Overview
The EntityList class is a powerful extension of Python’s built-in list that provides functional programming capabilities. All collection properties in myos (like user.projects, project.servers, etc.) return EntityList objects.
EntityList Basics
EntityList supports three core operations:
filter() - Select items based on a condition
sort() - Order items based on a key
map() - Transform items to a new value
All operations return new EntityList objects, allowing you to chain operations together.
Filtering
Filter items based on a condition using a lambda function:
Filter Active Servers
from myos.project import Project
project = Project(name='Condor')
servers = project.servers
# Get only active servers
active_servers = servers.filter(lambda s: s.status == 'ACTIVE')
print(f"Total servers: {len(servers)}")
print(f"Active servers: {len(active_servers)}")
Filter by Flavor
from myos.project import Project
project = Project(name='Condor')
servers = project.servers
# Find all GPU servers
gpu_servers = servers.filter(lambda s: 'gpu' in s.flavor.name.lower())
for server in gpu_servers:
print(f"{server.name}: {server.flavor.name}")
Filter by Owner
from myos.project import Project
project = Project(name='Condor')
servers = project.servers
# Find servers owned by a specific user
user_servers = servers.filter(lambda s: s.user.email == '[email protected]')
print(f"Servers owned by [email protected]: {len(user_servers)}")
The filter function returns a new EntityList, so the original list remains unchanged.
Sorting
Sort items based on a key function:
Sort by Name
from myos.project import Project
project = Project(name='Condor')
servers = project.servers
# Sort servers alphabetically by name
sorted_servers = servers.sort(lambda s: s.name)
for server in sorted_servers:
print(server.name)
Sort by Flavor CPU (Descending)
from myos.project import Project
project = Project(name='Condor')
servers = project.servers
# Sort by CPU count (highest first)
sorted_servers = servers.sort(lambda s: -s.flavor.cpu)
for server in sorted_servers:
print(f"{server.name}: {server.flavor.cpu} CPUs")
Use a negative value (e.g., -s.flavor.cpu) to sort in descending order.
Sort by RAM
from myos.project import Project
project = Project(name='Condor')
servers = project.servers
# Sort by RAM (ascending)
sorted_servers = servers.sort(lambda s: s.flavor.ram)

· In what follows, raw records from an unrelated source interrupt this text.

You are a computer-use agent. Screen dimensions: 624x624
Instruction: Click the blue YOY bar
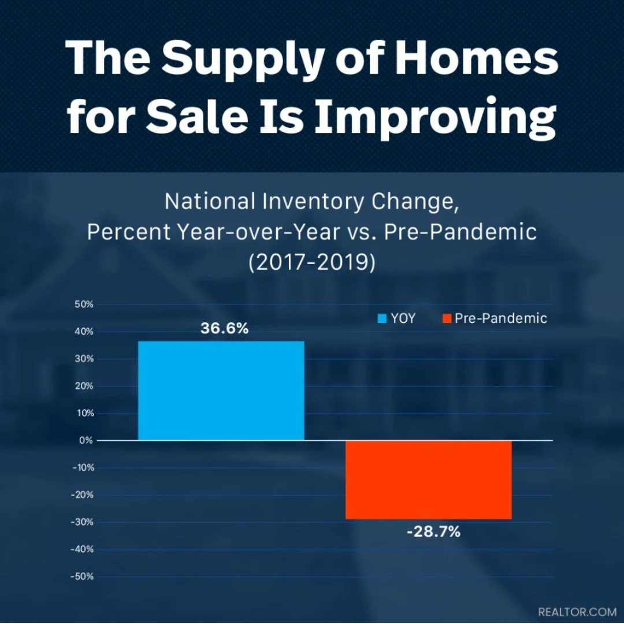click(221, 391)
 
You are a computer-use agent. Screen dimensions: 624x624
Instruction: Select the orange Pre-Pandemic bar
click(428, 480)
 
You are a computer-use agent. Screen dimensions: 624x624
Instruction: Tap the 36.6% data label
click(225, 329)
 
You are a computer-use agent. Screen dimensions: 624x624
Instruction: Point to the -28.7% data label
click(433, 532)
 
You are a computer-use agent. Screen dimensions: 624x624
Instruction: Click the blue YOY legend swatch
click(382, 318)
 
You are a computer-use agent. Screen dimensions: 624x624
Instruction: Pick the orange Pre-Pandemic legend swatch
click(446, 318)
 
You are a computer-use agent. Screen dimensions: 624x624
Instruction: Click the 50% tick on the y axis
click(84, 304)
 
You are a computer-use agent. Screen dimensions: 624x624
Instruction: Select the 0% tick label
click(86, 440)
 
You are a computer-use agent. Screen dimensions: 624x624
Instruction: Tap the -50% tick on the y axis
click(82, 577)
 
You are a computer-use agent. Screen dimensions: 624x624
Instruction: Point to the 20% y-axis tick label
click(84, 386)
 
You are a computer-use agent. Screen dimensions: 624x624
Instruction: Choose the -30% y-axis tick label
click(82, 522)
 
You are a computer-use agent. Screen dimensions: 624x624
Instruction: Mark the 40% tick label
click(84, 332)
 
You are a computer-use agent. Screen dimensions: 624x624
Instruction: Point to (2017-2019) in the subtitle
click(311, 262)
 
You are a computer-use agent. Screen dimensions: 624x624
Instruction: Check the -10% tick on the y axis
click(82, 467)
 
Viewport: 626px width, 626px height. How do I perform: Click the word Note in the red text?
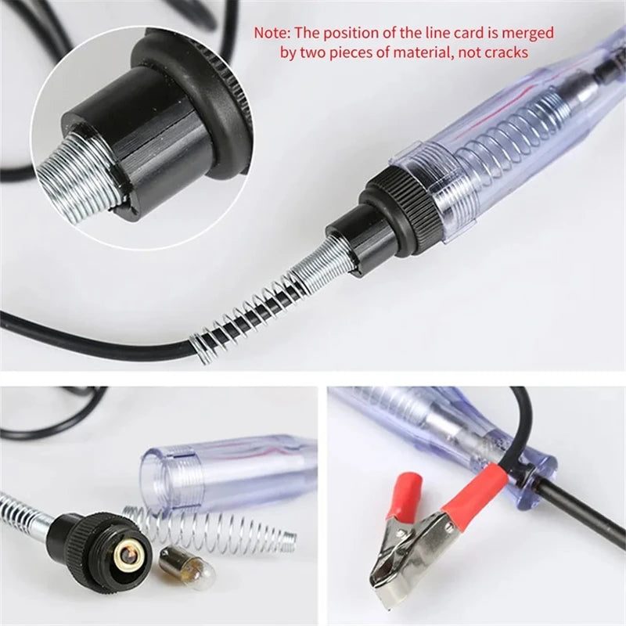click(270, 34)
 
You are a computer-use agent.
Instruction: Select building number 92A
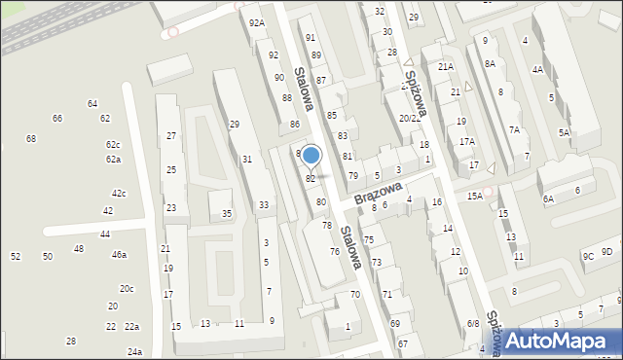(257, 22)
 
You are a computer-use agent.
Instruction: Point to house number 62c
(113, 144)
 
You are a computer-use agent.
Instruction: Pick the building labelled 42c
(119, 194)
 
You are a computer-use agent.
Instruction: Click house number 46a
(119, 255)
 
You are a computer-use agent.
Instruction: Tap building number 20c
(127, 289)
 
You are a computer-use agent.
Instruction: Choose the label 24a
(134, 351)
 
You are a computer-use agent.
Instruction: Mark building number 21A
(446, 66)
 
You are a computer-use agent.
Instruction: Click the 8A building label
(490, 62)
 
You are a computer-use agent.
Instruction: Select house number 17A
(467, 142)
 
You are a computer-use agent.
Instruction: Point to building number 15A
(474, 196)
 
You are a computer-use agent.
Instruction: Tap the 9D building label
(607, 252)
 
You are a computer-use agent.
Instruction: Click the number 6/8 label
(473, 324)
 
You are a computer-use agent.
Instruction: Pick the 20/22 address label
(410, 118)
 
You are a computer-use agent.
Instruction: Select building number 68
(31, 139)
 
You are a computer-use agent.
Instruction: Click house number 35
(227, 214)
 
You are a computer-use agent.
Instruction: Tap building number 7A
(514, 129)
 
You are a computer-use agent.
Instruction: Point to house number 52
(16, 256)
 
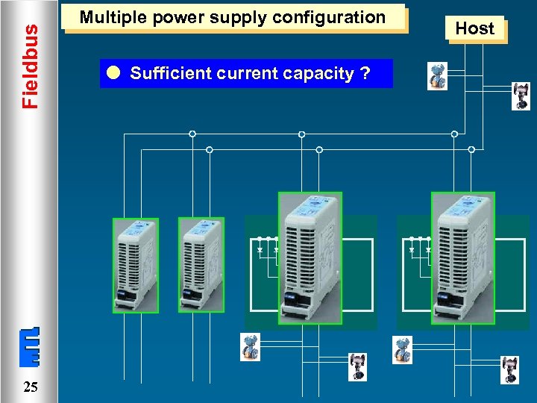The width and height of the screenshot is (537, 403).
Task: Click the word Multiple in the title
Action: coord(110,17)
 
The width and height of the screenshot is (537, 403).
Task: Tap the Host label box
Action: coord(475,28)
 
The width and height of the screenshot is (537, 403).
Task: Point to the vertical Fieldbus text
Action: coord(30,66)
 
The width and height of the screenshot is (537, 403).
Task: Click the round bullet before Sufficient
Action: coord(113,73)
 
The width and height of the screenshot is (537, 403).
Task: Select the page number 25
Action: coord(31,387)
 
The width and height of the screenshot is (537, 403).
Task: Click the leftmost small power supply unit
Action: coord(136,265)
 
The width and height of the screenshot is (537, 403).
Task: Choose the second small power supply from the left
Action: coord(201,265)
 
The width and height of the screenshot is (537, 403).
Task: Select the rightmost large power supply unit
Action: coord(462,257)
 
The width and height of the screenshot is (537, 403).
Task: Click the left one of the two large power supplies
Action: coord(310,257)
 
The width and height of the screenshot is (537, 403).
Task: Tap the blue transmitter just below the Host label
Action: coord(437,77)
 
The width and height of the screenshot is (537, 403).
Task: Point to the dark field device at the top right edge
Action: coord(521,96)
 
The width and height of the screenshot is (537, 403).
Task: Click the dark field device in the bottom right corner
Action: coord(511,369)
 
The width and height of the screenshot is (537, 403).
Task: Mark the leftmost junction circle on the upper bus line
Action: coord(192,134)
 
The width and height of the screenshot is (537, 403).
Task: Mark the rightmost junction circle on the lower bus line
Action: coord(471,150)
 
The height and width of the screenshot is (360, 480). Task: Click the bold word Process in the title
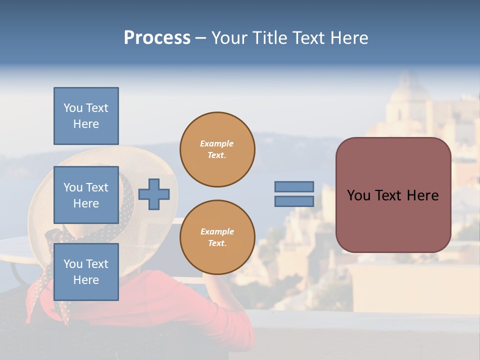click(157, 38)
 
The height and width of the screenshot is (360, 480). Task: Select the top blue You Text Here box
click(86, 116)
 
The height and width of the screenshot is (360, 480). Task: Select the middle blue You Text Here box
click(86, 195)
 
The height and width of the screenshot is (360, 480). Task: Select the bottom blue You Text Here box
click(86, 272)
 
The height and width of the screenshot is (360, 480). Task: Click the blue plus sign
click(154, 194)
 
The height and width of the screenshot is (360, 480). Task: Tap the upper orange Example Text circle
click(218, 150)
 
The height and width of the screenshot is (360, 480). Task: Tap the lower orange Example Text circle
click(218, 238)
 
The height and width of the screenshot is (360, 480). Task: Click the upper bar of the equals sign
click(294, 186)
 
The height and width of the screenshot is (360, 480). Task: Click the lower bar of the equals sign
click(294, 201)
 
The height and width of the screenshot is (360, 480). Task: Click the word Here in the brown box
click(422, 196)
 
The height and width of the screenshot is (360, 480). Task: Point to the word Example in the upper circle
click(217, 144)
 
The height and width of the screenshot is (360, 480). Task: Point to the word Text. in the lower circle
click(217, 244)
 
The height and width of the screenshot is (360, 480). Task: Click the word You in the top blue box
click(73, 108)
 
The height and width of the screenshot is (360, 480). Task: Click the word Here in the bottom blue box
click(86, 280)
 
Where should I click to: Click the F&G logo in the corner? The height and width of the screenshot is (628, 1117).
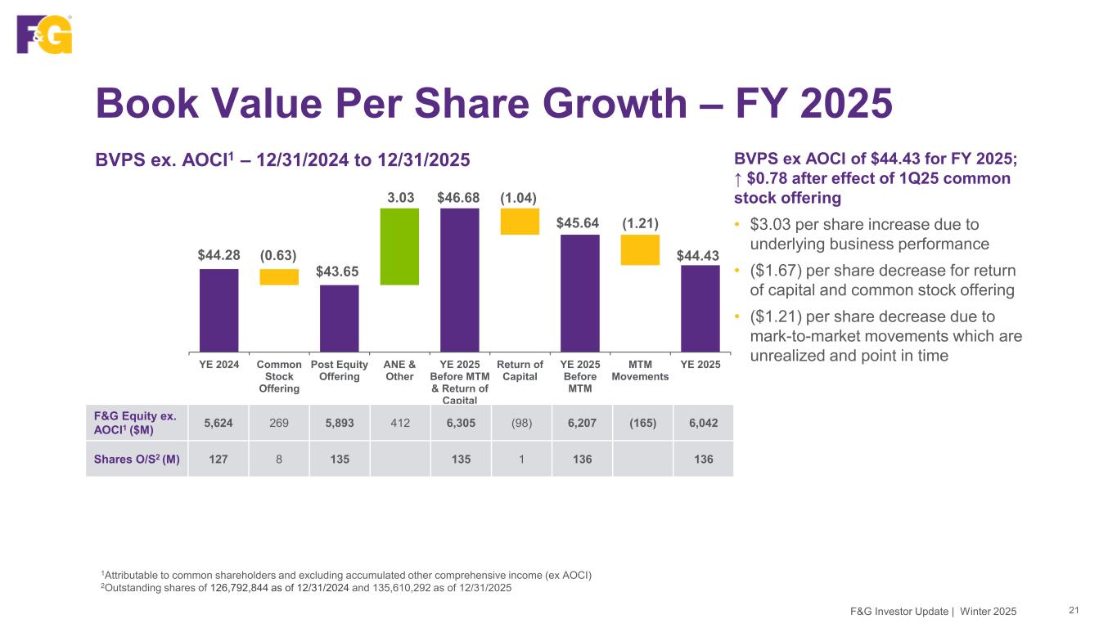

for server in sorted_servers:
ram_gb = server.flavor.ram / 1024
print(f"{server.name}: {ram_gb:.1f} GB RAM")
Mapping
Transform each item to a new value:
from myos.project import Project
project = Project(name='Condor')
servers = project.servers
# Get just the server names
server_names = servers.map(lambda s: s.name)
for name in server_names:
print(name)
from myos.project import Project
project = Project(name='Condor')
users = project.users
# Get just the email addresses
emails = users.map(lambda u: u.email)
for email in emails:
print(email)
Create Summary Tuples
from myos.project import Project
project = Project(name='Condor')
servers = project.servers
# Create (name, cpu, ram) tuples
summaries = servers.map(lambda s: (s.name, s.flavor.cpu, s.flavor.ram))

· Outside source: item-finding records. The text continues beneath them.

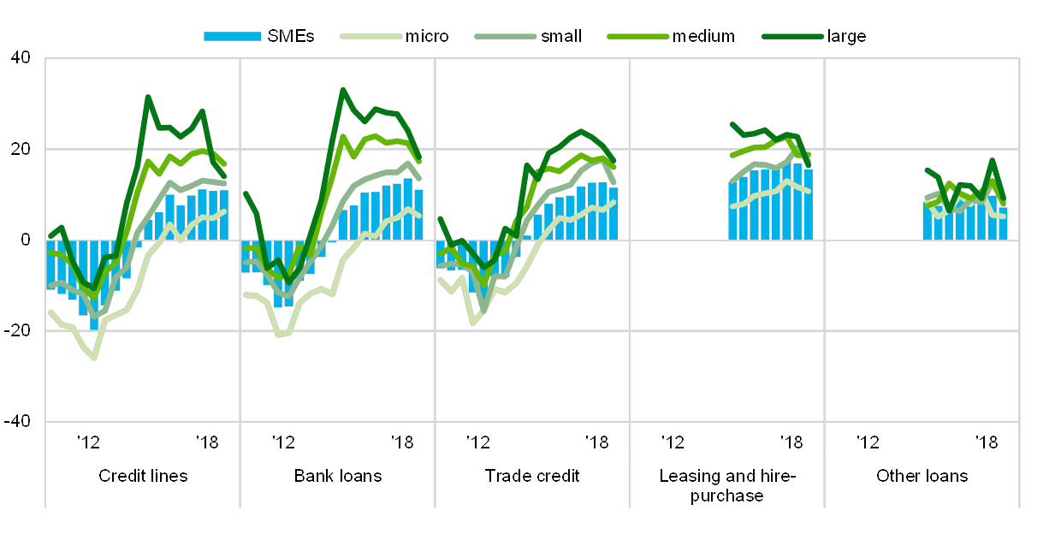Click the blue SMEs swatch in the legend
tap(232, 37)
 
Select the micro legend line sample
tap(370, 37)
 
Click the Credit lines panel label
tap(143, 476)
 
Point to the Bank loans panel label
tap(338, 476)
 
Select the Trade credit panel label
tap(533, 476)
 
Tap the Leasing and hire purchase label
tap(727, 484)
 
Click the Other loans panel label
tap(922, 476)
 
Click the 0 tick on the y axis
tap(25, 240)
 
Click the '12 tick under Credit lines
tap(87, 442)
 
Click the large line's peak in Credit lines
tap(147, 97)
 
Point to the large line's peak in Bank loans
tap(342, 88)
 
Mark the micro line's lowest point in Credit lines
tap(94, 358)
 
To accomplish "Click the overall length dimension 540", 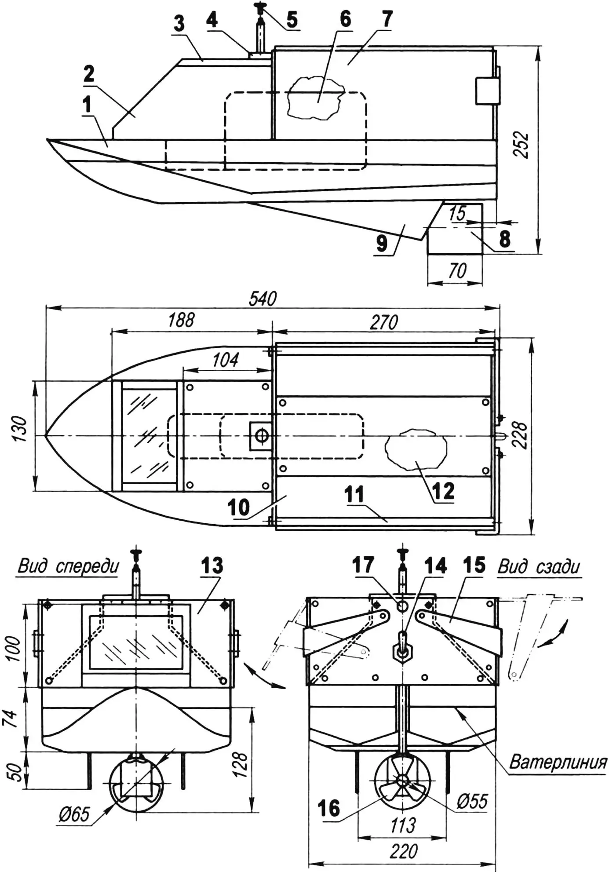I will (263, 299).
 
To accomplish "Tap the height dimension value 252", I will (522, 145).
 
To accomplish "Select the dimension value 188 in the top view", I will (181, 321).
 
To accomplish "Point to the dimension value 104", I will (225, 360).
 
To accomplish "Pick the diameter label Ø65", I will (74, 815).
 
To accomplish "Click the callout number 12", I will (443, 491).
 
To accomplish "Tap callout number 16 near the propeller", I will (329, 808).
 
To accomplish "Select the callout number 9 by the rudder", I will (382, 243).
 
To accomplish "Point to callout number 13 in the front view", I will (212, 566).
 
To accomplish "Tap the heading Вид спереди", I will (68, 566).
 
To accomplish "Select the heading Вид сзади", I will (539, 567).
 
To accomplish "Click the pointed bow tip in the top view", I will (47, 435).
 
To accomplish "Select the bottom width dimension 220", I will (403, 852).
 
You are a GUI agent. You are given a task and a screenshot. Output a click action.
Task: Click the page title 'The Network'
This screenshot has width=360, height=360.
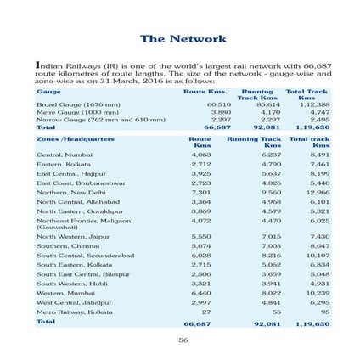(183, 38)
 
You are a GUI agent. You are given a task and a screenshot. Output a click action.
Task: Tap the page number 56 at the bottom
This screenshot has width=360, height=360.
(183, 340)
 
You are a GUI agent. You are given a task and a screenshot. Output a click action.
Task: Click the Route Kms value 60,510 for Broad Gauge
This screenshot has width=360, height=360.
(219, 104)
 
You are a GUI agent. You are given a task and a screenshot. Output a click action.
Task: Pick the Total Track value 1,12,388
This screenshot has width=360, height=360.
(315, 104)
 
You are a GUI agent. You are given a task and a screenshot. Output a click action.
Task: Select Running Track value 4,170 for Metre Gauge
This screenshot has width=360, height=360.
(269, 112)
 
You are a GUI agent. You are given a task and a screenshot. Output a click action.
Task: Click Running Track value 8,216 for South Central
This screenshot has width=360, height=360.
(269, 255)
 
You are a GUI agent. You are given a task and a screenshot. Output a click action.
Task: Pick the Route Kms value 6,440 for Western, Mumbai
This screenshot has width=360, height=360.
(200, 292)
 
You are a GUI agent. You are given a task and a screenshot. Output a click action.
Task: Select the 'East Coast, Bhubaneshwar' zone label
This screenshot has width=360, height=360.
(75, 183)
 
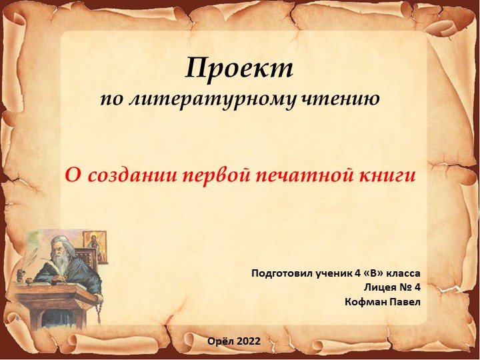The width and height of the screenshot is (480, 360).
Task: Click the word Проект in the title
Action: pos(239,68)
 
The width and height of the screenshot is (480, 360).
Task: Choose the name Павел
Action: pos(405,302)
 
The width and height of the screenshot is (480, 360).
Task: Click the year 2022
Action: pos(255,341)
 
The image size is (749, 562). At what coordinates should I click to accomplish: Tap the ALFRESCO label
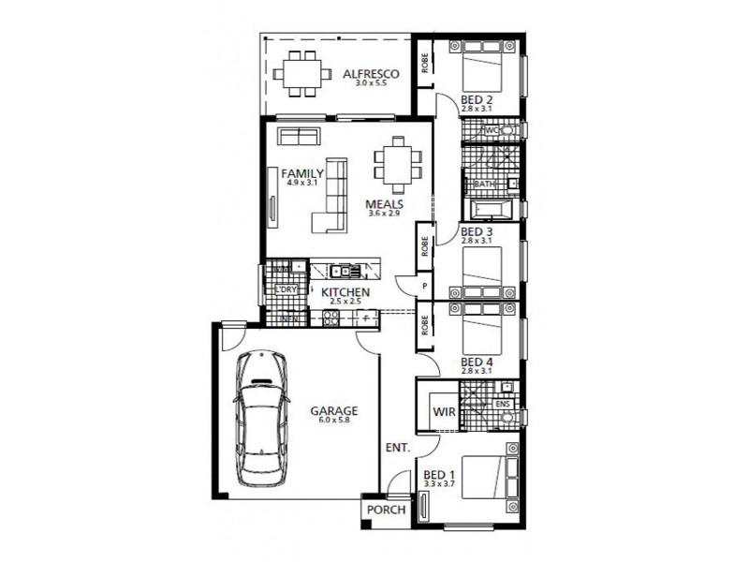coord(371,73)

for name, cpu, ram in summaries:
print(f"{name}: {cpu} CPUs, {ram} MB RAM")
Chaining Operations
Combine multiple operations for powerful queries:
Filter, Sort, and Map
from myos.project import Project
project = Project(name='Condor')
servers = project.servers
# Get names of active GPU servers, sorted by CPU
result = (servers
.filter(lambda s: s.status == 'ACTIVE')
.filter(lambda s: 'gpu' in s.flavor.name.lower())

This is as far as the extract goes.